DUCCIO MUCCIARELLI di Rodolfo Nicodemi
E
bravo il nostro Rodolfo Nicodemi; scrivo ‘nostro’ perché è varesino, meglio,
milanese di nascita e varesino di adozione. Bravo perché? Perché già mi aveva
convinto con la sua raccolta di racconti ‘L’estate di San Martino’, un’opera di
narrativa che aveva favorevolmente impressionato, prima di me, la giuria del
Premio Chiara Inediti 2025, scegliendo quel manoscritto come vincitore,
pubblicato poi da Macchione. Intrigato da questo ‘seminatore di tracce’ (così
ama definirsi Nicodemi) sono andato alla ricerca di altre sue tracce, non
molte, visto che prima de ‘L’estate di San Martino’ aveva pubblicato un solo
libro, un romanzo, uscito nel 2023 per 0111 Edizioni. Eccolo dunque il romance
storico, ‘Duccio Mucciarelli’. Sottotitolo: il ‘900 privato di un reazionario
sentimentale. E chi sarebbe questo Duccio? Visto che il libro è dedicato al
padre dell’autore, e che Nicodemi ha una convinzione (in fondo non si scrive
che di se stessi), non mi è difficile supporre che Duccio sia suo padre, non so
quanto romanzato, non so quanto reale.

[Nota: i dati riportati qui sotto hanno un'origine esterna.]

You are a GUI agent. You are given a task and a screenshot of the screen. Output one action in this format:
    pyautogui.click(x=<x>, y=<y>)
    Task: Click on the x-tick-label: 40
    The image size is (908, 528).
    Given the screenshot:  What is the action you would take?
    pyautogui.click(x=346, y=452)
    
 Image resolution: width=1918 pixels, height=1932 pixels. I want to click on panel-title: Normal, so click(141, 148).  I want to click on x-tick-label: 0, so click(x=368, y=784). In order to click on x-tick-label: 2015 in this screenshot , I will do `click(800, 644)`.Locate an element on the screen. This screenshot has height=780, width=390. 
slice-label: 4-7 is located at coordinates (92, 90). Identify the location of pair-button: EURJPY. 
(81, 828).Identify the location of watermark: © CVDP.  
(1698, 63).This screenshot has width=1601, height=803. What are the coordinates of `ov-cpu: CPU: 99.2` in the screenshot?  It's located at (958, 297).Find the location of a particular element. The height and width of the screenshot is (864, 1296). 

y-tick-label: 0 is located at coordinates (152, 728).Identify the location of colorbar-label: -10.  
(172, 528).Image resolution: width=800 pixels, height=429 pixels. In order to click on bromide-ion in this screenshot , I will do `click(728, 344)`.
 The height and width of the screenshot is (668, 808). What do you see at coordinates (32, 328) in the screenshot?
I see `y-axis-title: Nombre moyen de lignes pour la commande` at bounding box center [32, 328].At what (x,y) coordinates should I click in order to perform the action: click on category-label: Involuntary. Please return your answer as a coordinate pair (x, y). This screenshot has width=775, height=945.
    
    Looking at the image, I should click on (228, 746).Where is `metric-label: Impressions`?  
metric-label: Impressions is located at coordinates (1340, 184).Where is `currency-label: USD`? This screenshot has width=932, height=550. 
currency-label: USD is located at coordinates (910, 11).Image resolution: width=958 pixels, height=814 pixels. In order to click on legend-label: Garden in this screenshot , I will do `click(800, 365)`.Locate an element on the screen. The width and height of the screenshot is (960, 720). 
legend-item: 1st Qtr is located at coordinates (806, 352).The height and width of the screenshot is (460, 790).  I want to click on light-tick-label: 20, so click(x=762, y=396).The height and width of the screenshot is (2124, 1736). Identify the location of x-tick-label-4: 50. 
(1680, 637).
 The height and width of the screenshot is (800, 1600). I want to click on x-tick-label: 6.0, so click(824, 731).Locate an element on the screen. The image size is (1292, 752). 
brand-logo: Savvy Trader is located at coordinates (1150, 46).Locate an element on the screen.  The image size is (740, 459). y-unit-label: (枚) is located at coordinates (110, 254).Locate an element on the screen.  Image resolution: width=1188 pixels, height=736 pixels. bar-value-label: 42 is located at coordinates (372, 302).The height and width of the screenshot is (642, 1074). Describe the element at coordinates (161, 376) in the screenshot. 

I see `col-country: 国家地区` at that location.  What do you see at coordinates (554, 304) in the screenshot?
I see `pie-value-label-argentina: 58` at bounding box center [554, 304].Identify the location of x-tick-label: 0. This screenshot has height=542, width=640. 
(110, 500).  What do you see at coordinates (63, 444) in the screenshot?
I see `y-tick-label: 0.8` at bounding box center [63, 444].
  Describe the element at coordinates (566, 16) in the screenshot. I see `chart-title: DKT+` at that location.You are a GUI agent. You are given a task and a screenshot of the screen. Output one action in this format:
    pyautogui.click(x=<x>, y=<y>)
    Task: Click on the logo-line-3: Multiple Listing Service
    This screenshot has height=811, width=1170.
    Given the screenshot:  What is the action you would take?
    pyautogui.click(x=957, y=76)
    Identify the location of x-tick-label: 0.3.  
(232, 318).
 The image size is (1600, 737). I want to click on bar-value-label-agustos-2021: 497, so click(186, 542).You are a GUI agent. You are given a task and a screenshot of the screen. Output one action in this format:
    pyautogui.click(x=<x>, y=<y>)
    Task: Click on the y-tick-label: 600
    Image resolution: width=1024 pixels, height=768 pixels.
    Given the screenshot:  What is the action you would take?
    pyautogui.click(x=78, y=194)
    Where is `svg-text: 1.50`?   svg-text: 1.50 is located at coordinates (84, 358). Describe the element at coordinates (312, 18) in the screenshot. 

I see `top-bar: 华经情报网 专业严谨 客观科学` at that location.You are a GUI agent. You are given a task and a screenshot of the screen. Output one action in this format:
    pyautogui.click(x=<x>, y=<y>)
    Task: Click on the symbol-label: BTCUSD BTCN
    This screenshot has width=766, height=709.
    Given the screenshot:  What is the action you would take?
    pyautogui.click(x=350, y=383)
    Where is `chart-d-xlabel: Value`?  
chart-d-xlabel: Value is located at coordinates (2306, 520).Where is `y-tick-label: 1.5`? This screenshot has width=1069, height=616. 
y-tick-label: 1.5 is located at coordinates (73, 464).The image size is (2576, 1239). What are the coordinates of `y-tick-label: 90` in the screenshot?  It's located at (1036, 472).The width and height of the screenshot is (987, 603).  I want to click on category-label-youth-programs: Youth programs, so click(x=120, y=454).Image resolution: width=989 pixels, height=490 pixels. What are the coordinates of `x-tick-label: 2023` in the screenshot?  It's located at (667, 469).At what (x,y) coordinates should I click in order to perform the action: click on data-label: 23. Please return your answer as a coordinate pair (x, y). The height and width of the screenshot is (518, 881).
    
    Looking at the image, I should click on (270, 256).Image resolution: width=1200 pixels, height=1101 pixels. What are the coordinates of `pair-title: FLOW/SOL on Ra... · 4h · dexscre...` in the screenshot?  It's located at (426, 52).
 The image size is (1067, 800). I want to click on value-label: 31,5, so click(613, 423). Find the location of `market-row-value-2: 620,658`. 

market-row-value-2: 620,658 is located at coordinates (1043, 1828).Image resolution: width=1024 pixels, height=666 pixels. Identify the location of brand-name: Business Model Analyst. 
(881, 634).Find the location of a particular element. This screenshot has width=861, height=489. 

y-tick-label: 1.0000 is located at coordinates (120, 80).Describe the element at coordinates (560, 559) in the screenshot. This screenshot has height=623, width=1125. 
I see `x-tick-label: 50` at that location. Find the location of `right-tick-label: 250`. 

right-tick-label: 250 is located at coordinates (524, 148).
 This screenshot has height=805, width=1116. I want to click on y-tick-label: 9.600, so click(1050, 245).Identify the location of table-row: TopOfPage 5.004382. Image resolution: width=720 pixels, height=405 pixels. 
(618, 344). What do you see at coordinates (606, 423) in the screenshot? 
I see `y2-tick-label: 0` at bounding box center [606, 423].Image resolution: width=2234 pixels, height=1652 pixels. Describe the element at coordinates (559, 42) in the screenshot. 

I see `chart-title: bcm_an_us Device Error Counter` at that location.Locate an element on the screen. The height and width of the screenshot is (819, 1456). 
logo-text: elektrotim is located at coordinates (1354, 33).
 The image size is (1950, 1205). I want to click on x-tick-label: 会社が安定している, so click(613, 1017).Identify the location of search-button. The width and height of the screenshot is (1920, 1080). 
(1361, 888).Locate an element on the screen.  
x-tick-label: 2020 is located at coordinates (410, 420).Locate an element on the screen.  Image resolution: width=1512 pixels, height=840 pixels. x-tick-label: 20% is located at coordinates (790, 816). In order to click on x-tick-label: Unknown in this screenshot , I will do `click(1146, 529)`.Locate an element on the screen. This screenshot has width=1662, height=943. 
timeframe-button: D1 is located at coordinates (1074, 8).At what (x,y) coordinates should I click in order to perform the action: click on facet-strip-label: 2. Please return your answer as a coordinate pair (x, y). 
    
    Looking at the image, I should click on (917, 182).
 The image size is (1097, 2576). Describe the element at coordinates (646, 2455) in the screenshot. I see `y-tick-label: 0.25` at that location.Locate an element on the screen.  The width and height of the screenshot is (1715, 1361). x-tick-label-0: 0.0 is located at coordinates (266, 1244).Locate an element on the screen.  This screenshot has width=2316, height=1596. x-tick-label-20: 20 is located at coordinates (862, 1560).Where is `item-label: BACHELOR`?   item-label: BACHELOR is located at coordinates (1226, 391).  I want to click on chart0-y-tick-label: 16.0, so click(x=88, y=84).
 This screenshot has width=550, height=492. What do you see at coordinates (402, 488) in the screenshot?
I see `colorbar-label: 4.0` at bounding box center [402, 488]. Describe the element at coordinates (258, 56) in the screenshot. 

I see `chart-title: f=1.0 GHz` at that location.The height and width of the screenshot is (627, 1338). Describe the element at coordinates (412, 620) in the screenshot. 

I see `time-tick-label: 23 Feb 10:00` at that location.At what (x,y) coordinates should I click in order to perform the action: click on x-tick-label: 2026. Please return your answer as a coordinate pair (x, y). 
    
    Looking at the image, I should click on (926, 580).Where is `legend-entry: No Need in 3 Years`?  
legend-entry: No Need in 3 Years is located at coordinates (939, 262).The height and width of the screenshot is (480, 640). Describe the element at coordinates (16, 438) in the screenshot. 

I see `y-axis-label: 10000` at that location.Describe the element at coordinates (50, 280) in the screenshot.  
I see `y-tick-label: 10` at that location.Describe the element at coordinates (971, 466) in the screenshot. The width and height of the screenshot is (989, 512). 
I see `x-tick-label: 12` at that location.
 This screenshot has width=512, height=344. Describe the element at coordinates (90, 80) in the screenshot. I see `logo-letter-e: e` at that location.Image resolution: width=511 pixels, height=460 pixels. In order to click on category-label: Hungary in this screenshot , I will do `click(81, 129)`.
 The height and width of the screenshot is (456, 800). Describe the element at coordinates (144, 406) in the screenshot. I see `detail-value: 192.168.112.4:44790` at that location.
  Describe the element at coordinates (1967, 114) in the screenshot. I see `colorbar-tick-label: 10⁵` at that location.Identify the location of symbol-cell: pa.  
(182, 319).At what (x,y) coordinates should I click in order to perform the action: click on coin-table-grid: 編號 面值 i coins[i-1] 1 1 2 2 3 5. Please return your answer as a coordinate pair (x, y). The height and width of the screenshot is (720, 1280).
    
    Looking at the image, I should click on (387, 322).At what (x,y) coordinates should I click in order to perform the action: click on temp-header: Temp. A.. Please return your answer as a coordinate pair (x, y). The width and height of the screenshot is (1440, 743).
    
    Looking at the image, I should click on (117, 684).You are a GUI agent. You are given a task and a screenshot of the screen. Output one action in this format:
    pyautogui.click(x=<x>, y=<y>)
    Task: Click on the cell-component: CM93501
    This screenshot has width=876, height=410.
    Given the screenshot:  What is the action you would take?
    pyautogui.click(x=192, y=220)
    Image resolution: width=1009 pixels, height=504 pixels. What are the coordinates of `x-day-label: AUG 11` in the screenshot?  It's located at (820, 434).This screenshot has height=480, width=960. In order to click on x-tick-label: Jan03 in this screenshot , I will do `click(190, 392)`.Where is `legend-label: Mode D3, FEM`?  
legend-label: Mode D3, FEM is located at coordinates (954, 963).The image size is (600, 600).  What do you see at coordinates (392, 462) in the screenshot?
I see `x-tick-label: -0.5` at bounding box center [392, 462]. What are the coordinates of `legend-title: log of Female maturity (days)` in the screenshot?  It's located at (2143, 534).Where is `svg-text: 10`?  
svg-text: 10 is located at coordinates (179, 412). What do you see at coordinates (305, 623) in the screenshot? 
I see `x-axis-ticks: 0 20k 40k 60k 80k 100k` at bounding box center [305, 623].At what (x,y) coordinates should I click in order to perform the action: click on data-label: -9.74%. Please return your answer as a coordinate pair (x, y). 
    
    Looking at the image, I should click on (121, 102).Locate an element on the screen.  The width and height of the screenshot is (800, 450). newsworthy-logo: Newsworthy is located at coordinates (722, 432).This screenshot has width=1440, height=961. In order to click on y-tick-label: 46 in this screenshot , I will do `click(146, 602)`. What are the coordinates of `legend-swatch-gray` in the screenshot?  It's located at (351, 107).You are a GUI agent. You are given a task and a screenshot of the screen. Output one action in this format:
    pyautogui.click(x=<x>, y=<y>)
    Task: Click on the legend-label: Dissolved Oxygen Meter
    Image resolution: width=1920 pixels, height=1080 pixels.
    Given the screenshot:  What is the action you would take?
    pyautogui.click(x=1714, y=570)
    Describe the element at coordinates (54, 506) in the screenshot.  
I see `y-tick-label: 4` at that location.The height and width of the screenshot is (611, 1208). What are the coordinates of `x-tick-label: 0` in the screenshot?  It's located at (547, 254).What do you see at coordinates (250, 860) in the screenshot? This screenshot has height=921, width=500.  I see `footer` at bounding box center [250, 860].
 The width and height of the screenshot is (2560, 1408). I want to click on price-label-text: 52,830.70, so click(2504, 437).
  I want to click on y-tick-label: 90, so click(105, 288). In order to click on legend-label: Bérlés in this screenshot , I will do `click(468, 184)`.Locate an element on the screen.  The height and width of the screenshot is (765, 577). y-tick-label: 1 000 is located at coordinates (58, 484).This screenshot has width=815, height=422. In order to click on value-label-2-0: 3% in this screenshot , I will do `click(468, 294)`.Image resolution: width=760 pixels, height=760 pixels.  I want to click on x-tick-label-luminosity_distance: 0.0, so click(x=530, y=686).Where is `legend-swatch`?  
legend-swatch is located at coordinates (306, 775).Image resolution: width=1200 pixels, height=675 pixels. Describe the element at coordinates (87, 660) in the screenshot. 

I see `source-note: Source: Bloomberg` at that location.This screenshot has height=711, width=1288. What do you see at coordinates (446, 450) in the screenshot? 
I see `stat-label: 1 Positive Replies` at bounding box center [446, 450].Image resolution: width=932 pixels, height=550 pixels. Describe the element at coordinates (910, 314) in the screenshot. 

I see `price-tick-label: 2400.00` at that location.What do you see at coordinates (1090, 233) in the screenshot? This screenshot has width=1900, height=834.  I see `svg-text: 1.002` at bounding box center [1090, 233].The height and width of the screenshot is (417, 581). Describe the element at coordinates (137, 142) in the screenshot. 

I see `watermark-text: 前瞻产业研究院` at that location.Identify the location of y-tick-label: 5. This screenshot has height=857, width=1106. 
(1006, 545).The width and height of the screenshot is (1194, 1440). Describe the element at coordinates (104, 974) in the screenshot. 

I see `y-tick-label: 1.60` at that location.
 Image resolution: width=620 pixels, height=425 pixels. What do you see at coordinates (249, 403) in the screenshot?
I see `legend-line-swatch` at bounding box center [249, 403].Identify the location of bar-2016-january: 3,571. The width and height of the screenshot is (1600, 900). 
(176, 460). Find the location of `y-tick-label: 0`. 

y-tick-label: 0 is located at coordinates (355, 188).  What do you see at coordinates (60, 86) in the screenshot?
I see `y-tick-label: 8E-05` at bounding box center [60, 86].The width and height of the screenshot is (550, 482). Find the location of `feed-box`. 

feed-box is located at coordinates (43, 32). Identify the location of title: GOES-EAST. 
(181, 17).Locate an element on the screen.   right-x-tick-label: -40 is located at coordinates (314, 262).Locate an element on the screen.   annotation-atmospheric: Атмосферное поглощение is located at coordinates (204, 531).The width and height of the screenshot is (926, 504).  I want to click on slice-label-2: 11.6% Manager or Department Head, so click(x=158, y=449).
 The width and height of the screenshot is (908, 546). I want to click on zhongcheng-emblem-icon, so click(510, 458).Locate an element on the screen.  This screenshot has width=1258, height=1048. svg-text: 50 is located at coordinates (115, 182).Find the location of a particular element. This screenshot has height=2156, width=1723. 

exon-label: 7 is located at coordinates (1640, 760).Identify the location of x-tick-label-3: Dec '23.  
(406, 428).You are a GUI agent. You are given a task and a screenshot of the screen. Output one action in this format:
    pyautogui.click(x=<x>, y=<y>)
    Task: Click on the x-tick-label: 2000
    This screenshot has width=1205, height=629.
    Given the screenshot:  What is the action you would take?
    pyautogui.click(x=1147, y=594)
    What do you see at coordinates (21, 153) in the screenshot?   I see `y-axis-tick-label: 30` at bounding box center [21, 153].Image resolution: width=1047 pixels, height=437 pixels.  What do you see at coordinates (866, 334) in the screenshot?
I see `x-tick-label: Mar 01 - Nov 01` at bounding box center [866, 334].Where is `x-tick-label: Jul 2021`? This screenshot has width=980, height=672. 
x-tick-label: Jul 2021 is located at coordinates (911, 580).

E del resto i conti tornano. Nicodemi si
definisce per tre quarti varesino e per un quarto toscano, e la vicenda viaggia
proprio fra Lombardia (Varese in particolare), la Toscana e la Liguria. Come in
ogni buona saga familiare, entrano in scena molti personaggi, tanto che alla
fine del volume abbiamo l’elenco completo. Salgono in cattedra nonno Giovanni,
nonna Maria, e Silvio (il padre di Duccio) e gli zii eccetera eccetera. E poi
abbiamo Nerina e Marina e Sofia (mamma di Duccio) e tante altre donne, perché
il gentil sesso (già nella raccolta di racconti citata) non è affatto estraneo
a Rodolfo, che non nasconde di esserne affascinato: almeno stando a ciò che
scrive. La vicenda è articolata, copre tutto il ‘900, arriva sino ai primi anni
del nuovo Millennio, scorre come un torrente di montagna che, superato il
tratto iniziale tutto balzi e schiuma, un poco si quieta incontrando le prime
dolcezze della pianura. Il romanzo è ben scritto per due ragioni. Anzitutto
perché Rodolfo Nicodemi sa scrivere, e non è poco, tenuto conto che ha
cominciato da cinque anni a praticare quest’arte, approfittando della chiusura
da Covid e della sopraggiunta pensione. E poi per la motivazione, che non è
certo quella del denaro e della gloria imperitura. Quando si superano i settant’anni
generalmente ci si imbatte in alcuni vissuti. Uno è potente: il bisogno di fare
memoria. Lo si deve a chi ci ha generato, a chi è venuto prima di noi, a chi ha
contribuito alla nostra crescita, a chi davvero è stato importante perché
entrato nella nostra vita nel tempo memorabile della giovinezza. Fare memoria,
che è come dire: io mi ricordo di voi, ne parlo, con la speranza che altri si
ricorderanno di me. E cosa c’è, più di un libro, per lasciare una traccia
concreta? Una narrazione scritta e stampata è un oggetto vivo, che pulsa fra le
dita, che può emozionare, che riattualizza il passato, che rivela segreti. Un
romanzo è uno specchio, e se in qualche modo ci si riconosce può fare del bene.